→ **What to do**: The task calls for the line containing "You are a computer-use agent." and all later lines, through the end of the entries below, to be set down exactly and without pictures.

→ **Saved entries**:
•••••

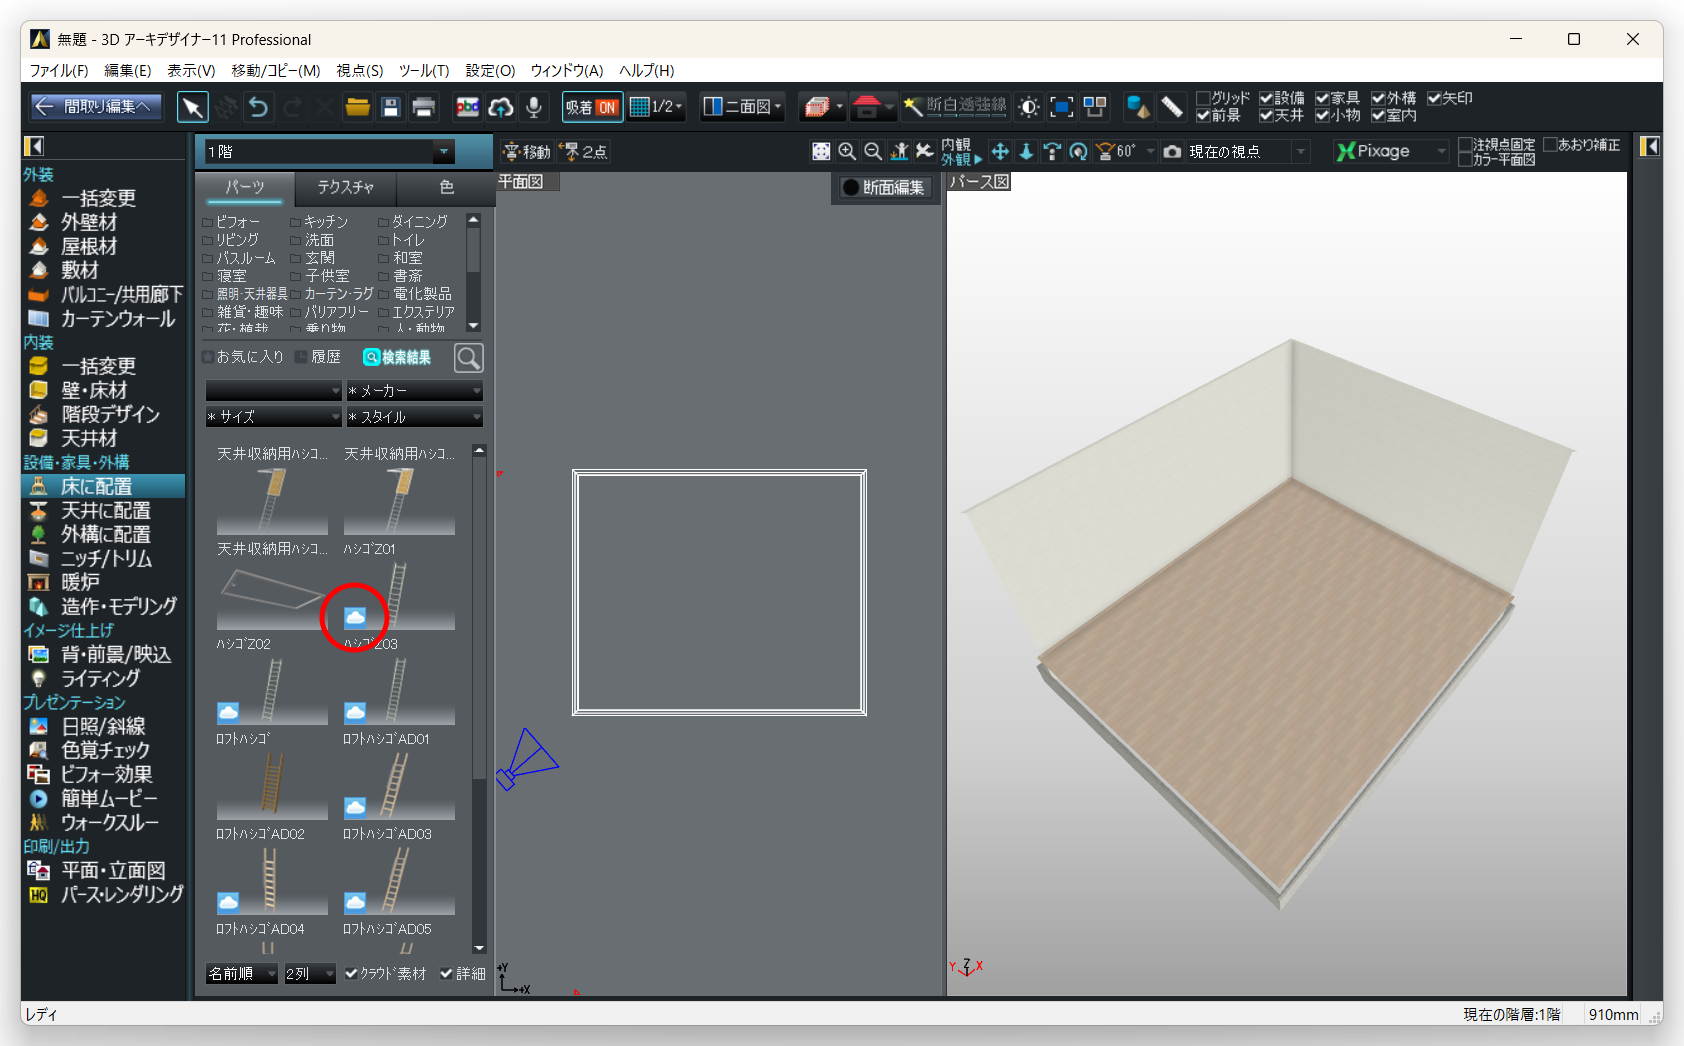Click the measuring ruler tool icon
Image resolution: width=1684 pixels, height=1046 pixels.
click(1171, 107)
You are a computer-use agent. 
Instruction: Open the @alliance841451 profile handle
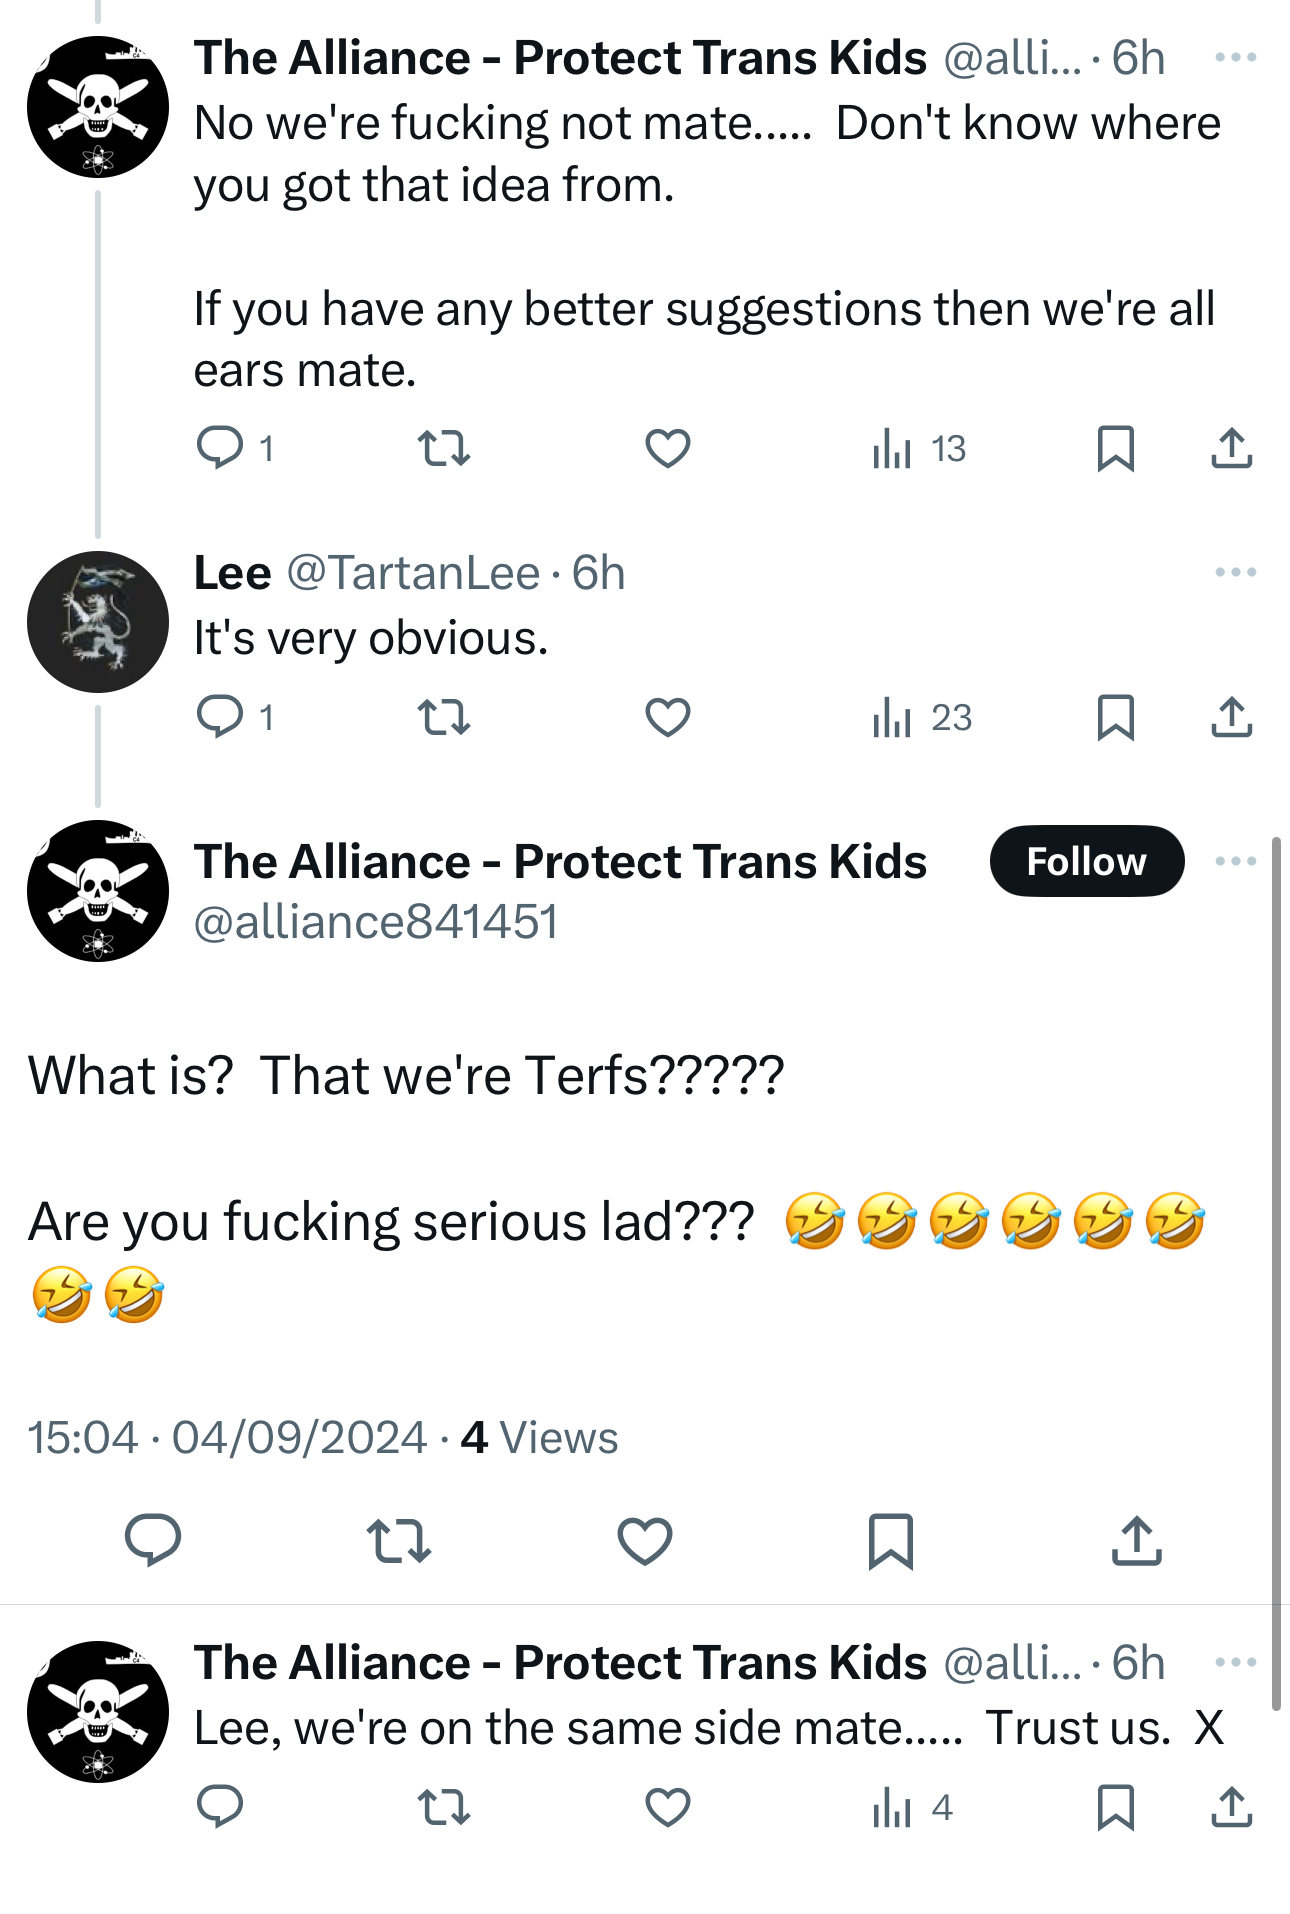pos(375,922)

•••••

→ **Answer**:
You are a computer-use agent. 
Instruction: Open the @alliance841451 profile handle
pos(375,922)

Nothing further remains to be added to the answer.